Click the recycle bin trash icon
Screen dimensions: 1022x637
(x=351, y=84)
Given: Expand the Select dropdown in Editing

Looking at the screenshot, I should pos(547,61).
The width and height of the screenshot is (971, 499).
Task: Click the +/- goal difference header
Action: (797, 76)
--- --- ---
• Given request: Please turn the records above into a JSON list of strings, with one string per line and blank lines left out.

• Finished task:
[
  "Click the recycle bin trash icon",
  "Screen dimensions: 1022x637",
  "(x=351, y=84)",
  "Given: Expand the Select dropdown in Editing",
  "Looking at the screenshot, I should pos(547,61).",
  "The width and height of the screenshot is (971, 499).",
  "Task: Click the +/- goal difference header",
  "Action: (797, 76)"
]